Organizing a 3 day youth meeting

  • Sharing participant intros with each other
  • Connecting them on a group (or giving them tribes already to mix them up)
  • Sharing the agenda and opening it up for inputs / reflections
  • Communicating updates regularly
  • CLEARLY giving logistics out
  • Having a registration that is both warm and very clear (about facilities, toilets, spaces for convening)
  • Clarity on HOW WILL TIME BE TREATED (flexi or fixed) among organizers and participants
  • Participants arriving previous night will be fresh and ready to begin. However if arrivals are in the morning of Day 1 then a good time to start is about 11 am
  • Depending on the formality of the event, a welcome kit with a badge, program and notepad are always nice to give the ‘feel’ of a conference. On the other hand if its informal, a hug and a greeting flies too.
  • Waivers of liability become really important in international conferences where cultural differences can give rise to issues of harassment etc. Hence both health insurance / facilities and waiver that releases organizers from laibilities signed by everyone (including volunteers) is crucial.
  • This is also an important day to brief volunteers and have an organizer’s huddle (where only the core team sits, prays and strengthens its energy for the event)
  • Opening Circle : Fun and music, as non verbal as possible (especially in large groups) to loosen up the energy. In smaller groups, maybe a sentence or two to bring in each voice.
  • A good upbeat way to start is always games and music (group singing particularly) builds common spirit.
  • This is also a good time to share very briefly the voice of the founder or an elder to get the spirit going (lighting the lamp by different people is also both symbolic and powerful)
  • We can be greedy about tea breaks and make them short but I strongly advice against that!
  • The break is where a lot of digesting happens — allow it the time it needs (30 mins)
  • You can combine these with requests from participants to spend time in silence, continue conversations in their groups (if they want to) etc.

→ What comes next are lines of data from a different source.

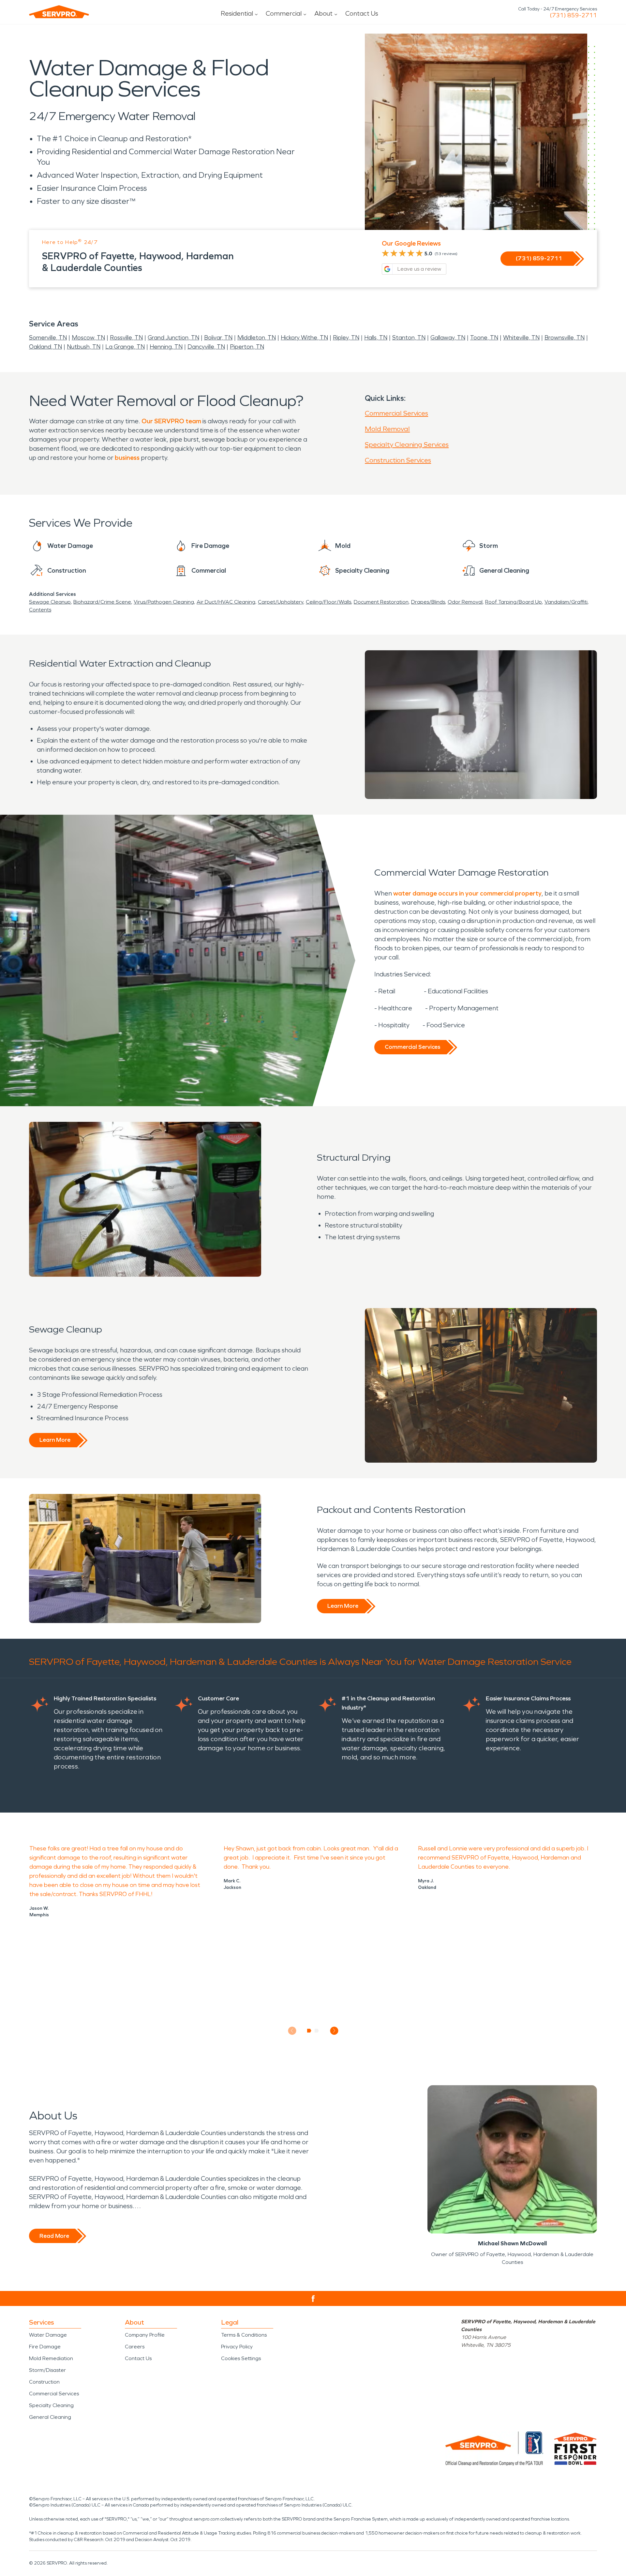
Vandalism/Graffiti (566, 602)
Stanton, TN (408, 337)
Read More (54, 2235)
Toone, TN (484, 337)
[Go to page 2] (316, 2030)
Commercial (284, 13)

  • Similarly post tea maybe a good time to actually debrief the pre-tea activity (each session is to end on a cliff hanger that brings people onto the next one)
  • If you have a luxury of the morning session, its a fresh time to share the history and context of the journey so far, why did the event come about and introduce the organizers.

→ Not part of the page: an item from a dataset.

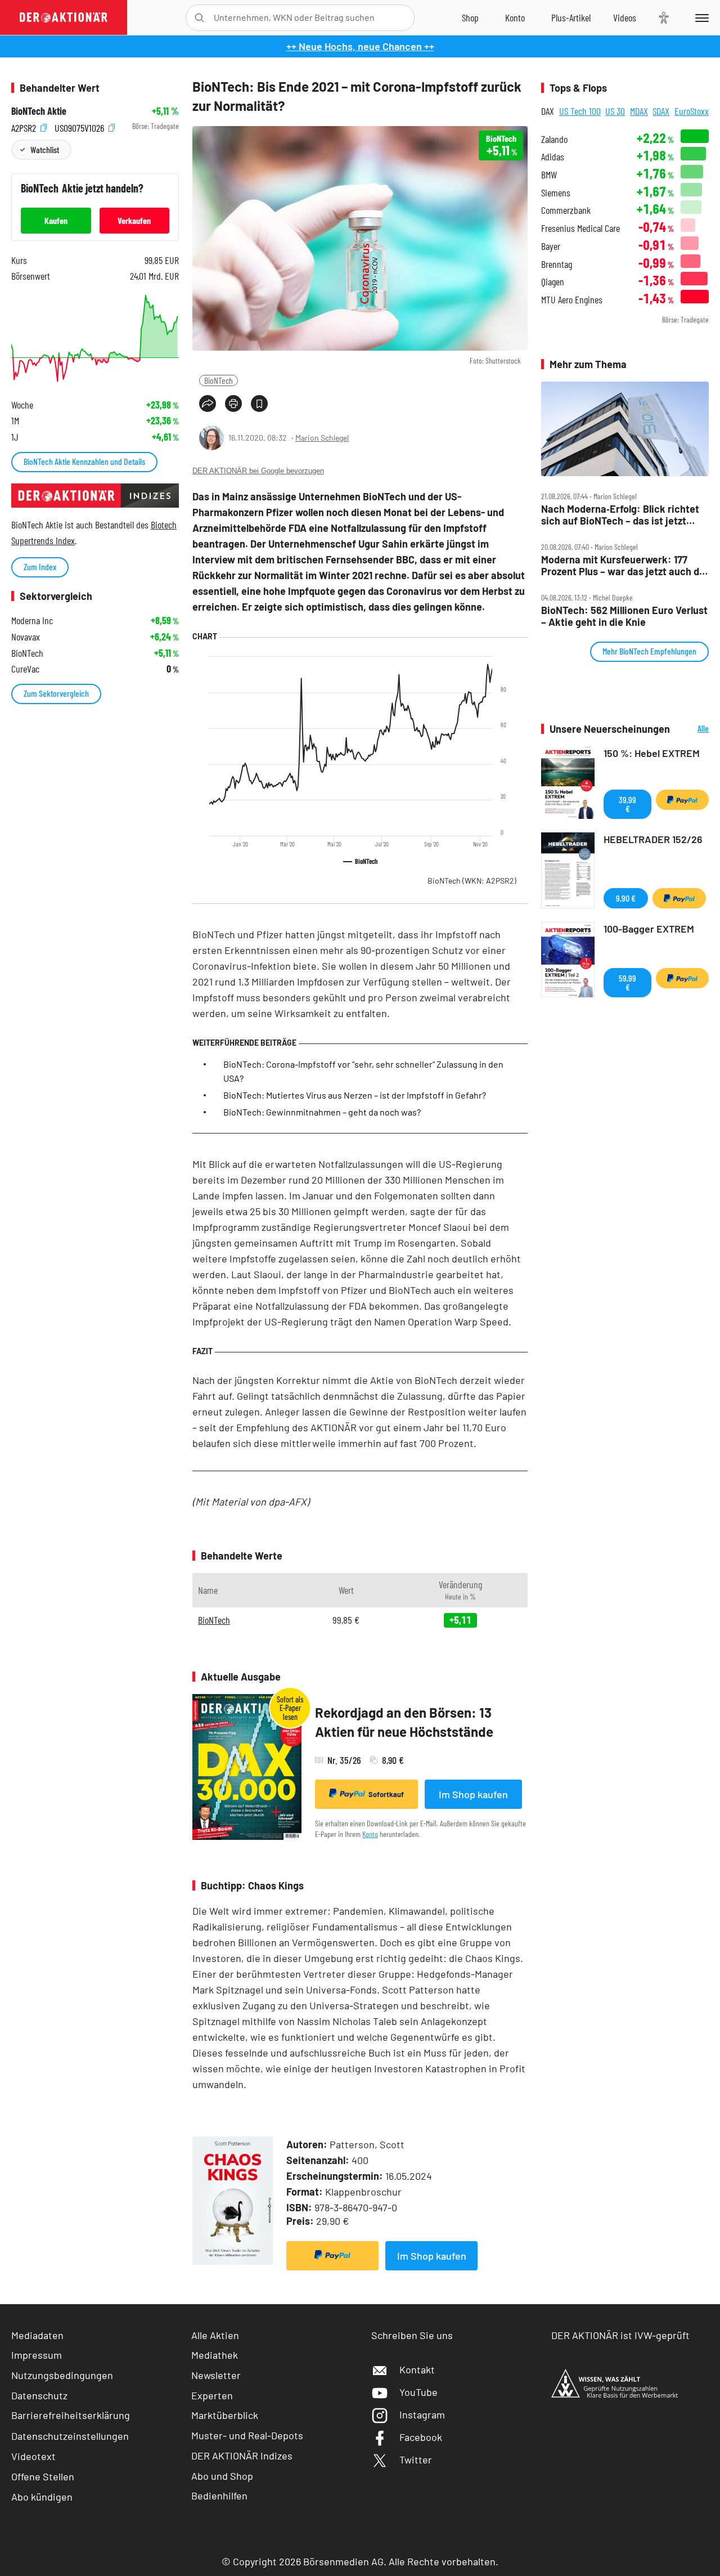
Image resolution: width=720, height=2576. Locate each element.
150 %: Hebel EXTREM (652, 753)
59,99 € (627, 982)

  • You can also bring a few participant voices to share what brings them here
  • This session’s most important part is SETTING EXPECTATIONS — both of participants and of organizers (voiced in form of rules and regulations which must be discussed and collectively agreed on)
  • Again a touchy topic cos post lunch is gonna be sleepy — so either quick crisp 45 min lunches or a 2 hour one that lets you rest (especially in climates that are not so good and friendly)
  • Here again is the time for people to mingle and digest stuff — so if charts are visible (of expectations or material about the organization, books etc) they are likely to be browsed through
  • Organizers or volunteers serving is a good start so that by Day 3 the serving moves to the participants!
  • Acknowledging kitchen and cleaning staff up front (or at the end or both) is essential — we are living off their work and so must acknowledge them personally or collectively.
  • Day 1 second half begins the core event — it is here that breakouts can start happening
  • Post lunch has to be energizing (activity or breakout) or totally chilled out (like a film where back benchers can doze off)
  • Impractical to expect energy to stay constant, so okay to let it dip a bit in the noons
  • CHOICE is everything — the more choice you give participants, the less “violent” it becomes and yet, at the same time without a structure time flows away. This is a balancing act
  • LOGISTICS is often ignored and can make or break the event. It is good to build redundancy here — multiple mics (they discharge fast), laptops, connectors, projectors (best to test them the day before)
  • MUSIC & SOUND — particularly translation, mics (especially chordless ones always get discharged). Getting the sound guy on your side can work miracles, so can having a great collection of background music + tracks (mix of old Hindi and new peppy) works well.
  • THE FEEL — the space MUST have organic life…plants and flowers make it come alive, rangolis bring organizers together into something non verbal, making the space warm (with curtains etc) and GETTING THE TEMPERATURE OF THE ROOM RIGHT is crucial
  • FOOD unfortunately can make or break an event — often events are remembered by the food that was served, so setting expectations clearly and upfront helps.